The results of our study raised 2 questions to consider: What are the underlying mechanisms of the association between vitamin D insufficiency/deficiency and the different phenotypes of AITD? Vitamin D status does not directly affect thyroid hormone levels leading to hypo- or hyperthyroidism. Immunoregulation seems to be a more reasonable explanation for this phenomenon. For example, vitamin D takes part in the regulation of cytokines, such as interleukin (IL)-1, IL-6, IL-17, TNF-α, and leptin, which has been found to play an important role in AITD.[1-4,35-37] Further research is required in this field. Would supplementation of vitamin D be beneficial to AITD patients, given that lower serum vitamin D level is associated with higher risk of this disease? Specifically, whether supplementation of vitamin D could prevent the onset of AITD in susceptible populations, decrease thyroid autoantibody titrates, decrease the recurrence of GD after drug cessation, or decrease the thyroid hormone replacement dosage for HT? The current Endocrine Society's guideline recommends prescribing vitamin D supplementation for fracture prevention but not for preventing nonskeletal outcomes.[14] Therefore, in order to answer the questions above, a number of well-designed random control trials with large sample size and long-term follow-up are needed. The vitamin D dosage should be determined carefully as well. Before such clinical trials are completed, “to D or not to D” will continue to be uncertain.

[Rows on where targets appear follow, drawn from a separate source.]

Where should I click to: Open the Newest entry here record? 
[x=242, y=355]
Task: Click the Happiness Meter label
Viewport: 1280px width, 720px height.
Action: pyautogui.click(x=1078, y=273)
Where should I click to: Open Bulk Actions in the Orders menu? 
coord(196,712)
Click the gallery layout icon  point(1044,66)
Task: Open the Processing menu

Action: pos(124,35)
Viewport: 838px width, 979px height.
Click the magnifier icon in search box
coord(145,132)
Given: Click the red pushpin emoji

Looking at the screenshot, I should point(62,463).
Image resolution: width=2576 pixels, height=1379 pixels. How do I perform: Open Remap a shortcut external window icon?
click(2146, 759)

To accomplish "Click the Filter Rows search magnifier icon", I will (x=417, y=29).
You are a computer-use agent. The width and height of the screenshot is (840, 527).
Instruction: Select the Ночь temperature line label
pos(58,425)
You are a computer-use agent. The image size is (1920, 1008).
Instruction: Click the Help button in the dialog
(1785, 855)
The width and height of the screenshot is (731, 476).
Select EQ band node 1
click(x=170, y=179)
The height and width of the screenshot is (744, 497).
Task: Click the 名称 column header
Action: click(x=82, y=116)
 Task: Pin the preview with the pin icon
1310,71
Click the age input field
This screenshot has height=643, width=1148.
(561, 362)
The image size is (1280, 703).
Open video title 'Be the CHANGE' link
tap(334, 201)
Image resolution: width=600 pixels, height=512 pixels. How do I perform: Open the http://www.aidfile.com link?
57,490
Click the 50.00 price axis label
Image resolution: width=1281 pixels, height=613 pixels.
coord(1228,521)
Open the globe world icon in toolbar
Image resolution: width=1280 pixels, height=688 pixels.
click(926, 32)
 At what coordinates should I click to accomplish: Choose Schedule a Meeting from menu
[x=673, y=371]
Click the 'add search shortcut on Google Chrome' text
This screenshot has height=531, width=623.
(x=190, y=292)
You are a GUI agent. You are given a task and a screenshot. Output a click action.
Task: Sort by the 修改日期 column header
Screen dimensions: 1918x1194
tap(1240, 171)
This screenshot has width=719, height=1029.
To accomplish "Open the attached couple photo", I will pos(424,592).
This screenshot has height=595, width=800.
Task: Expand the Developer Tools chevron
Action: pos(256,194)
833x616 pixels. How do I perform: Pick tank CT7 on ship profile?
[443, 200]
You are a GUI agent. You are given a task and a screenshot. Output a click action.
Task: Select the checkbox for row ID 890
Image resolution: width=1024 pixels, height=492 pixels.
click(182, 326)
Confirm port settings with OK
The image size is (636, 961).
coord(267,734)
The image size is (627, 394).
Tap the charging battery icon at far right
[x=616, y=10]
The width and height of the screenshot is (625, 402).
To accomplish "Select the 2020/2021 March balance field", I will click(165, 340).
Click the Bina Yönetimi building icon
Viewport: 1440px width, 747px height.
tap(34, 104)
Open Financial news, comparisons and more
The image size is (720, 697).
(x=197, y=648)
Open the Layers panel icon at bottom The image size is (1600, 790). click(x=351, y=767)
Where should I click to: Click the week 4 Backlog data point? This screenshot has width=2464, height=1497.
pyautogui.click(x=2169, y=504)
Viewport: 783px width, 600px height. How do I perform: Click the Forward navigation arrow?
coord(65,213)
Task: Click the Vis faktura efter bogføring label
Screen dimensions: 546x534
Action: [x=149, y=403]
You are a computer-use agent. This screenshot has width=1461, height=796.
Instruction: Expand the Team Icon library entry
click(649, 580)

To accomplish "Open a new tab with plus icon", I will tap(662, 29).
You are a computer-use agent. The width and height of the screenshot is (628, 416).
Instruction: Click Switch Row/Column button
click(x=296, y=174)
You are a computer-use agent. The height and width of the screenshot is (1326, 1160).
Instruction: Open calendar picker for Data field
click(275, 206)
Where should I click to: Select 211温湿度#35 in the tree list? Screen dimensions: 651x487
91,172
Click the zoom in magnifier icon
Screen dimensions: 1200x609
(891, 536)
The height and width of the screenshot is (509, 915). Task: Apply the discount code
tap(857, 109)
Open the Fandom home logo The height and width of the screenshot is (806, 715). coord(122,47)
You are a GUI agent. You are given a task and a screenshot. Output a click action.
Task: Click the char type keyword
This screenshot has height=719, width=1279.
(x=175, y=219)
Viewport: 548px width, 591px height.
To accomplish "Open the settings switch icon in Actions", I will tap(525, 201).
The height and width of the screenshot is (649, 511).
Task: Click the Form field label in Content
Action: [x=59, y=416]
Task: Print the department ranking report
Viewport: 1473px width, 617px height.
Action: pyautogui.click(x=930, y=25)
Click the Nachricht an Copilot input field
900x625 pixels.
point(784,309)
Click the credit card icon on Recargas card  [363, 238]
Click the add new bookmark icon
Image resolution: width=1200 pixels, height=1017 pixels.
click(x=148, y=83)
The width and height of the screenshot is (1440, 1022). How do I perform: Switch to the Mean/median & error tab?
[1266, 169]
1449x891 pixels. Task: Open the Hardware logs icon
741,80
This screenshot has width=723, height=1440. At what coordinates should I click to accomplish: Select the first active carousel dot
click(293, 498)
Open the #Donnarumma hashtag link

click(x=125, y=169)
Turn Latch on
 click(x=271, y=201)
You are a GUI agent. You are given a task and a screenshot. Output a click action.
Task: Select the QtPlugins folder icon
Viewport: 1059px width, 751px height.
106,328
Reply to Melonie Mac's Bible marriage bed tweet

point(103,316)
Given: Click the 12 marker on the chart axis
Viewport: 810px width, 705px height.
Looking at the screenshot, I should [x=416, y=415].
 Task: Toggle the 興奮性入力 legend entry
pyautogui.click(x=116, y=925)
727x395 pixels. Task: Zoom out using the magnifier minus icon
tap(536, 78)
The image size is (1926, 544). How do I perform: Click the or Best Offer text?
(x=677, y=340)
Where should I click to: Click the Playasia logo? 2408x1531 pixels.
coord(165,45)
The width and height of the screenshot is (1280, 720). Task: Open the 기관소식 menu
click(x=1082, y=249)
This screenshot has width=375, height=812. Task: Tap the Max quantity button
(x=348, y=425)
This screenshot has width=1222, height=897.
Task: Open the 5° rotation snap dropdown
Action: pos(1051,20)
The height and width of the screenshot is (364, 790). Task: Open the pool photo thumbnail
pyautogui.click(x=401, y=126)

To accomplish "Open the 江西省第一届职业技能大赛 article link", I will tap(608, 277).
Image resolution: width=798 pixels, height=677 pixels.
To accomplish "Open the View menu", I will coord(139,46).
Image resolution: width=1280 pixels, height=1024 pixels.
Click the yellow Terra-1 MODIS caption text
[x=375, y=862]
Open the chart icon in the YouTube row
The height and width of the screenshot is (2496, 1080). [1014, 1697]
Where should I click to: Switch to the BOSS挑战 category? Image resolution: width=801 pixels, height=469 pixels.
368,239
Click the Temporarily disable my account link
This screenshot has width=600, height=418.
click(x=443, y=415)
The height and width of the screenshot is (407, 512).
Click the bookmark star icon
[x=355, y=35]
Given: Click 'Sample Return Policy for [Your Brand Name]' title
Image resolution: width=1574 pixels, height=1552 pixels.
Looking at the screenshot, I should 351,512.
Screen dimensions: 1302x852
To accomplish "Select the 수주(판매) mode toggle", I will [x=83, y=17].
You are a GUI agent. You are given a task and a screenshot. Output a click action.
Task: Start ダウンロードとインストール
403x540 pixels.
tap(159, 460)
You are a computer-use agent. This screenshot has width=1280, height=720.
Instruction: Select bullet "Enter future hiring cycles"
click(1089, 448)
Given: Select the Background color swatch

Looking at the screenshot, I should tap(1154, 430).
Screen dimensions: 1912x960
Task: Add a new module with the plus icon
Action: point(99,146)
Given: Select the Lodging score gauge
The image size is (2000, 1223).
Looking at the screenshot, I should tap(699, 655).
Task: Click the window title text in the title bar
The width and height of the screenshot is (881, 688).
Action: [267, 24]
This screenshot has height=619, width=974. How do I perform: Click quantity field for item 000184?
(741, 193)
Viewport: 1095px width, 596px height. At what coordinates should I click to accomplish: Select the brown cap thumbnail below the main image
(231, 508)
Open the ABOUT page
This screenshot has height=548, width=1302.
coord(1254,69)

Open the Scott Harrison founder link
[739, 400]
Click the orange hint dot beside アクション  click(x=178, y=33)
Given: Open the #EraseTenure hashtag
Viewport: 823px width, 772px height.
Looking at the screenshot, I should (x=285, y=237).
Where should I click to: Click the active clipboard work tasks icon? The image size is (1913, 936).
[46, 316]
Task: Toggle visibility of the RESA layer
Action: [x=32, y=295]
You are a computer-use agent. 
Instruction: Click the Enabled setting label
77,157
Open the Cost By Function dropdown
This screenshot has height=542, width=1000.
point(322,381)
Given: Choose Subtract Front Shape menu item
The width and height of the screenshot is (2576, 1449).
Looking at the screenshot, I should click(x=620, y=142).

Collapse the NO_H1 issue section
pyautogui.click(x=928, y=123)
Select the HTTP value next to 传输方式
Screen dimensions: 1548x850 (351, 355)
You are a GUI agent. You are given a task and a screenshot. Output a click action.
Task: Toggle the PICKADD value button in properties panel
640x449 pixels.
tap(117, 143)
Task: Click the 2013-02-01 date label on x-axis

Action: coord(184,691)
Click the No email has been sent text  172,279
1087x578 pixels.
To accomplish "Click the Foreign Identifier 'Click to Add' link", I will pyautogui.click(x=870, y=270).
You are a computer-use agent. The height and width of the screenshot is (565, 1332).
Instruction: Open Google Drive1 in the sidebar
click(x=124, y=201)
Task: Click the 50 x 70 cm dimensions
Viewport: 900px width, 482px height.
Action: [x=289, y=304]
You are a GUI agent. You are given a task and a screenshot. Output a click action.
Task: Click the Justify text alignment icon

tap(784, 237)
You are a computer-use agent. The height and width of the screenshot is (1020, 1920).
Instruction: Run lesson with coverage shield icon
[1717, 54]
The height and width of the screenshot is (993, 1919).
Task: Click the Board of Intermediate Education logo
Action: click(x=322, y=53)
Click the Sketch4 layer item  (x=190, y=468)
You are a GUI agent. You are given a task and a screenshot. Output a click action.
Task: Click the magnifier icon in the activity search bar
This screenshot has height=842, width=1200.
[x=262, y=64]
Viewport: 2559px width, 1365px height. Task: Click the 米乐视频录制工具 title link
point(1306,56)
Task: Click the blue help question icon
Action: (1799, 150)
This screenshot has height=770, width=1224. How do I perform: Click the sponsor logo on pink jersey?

In comparison to other reports (see Table, Supplemental Content, http://links.lww.com/MD/A435, which summarizes the literature on the association of vitamin D and AITD), our study has the following characteristics: the 3 different types of AITD was compared separately, which is novel compared with many other previous reports and meta-analyses that analyzed AITD collectively.[38] PPT is distinctive from other common types of AITD, that is HT and GD. It has unique features, such as postpartum manifestation and transient thyroid dysfunction. It is also the lesser analyzed AITD in previous studies. The nested case-control method used in the PPT study can more accurately reflect the population than case-control studies, more accurately reflect the population with smaller selection bias than case-control studies, cases and controls are well matched from the same well-defined cohort, and statistical analyses have higher efficiency than case-control studies,[39] and revealed that lower serum vitamin D levels correlate to the development of PPT. The sample size in this study is relatively larger than some other studies. Our study method removed the confounding factor of seasonal variation, and matched for age, sex, and other covariates. The cases and controls were well matched. Our study obtained the increase in AITD risk for every 5 nmol/L decrease in serum 25(OH)D. The major limitation of our study is its nonprospective nature, particularly in the cross-sectional case-control study. Therefore, based on current findings, we cannot determine at which stage of disease in HT or GD does vitamin D deficiency occur, and we also cannot confirm whether lower vitamin D level is the cause or the result of AITD. The nested case-control study on the relationship between vitamin D and PPT mitigated this limitation to some extent; however, weaknesses in the study design still exists compared with the standard prospective follow-up studies.

In conclusion, we observed a lower serum vitamin D levels in AITD patients compared with non-AITD controls. Vitamin D deficiency is a risk factor in the development of AITD, but not associated with the titers of TPOAb and TgAb nor the levels of thyroid hormones. Every 5 nmol/L decrease in serum 25(OH)D concentrations was associated with a 1.55-, 1.62-, and 1.51-fold reduction in GD, HT, and PPT risk, respectively. Randomized controlled trials that evaluate the effects of vitamin D in the prevention and treatment of AITD are needed.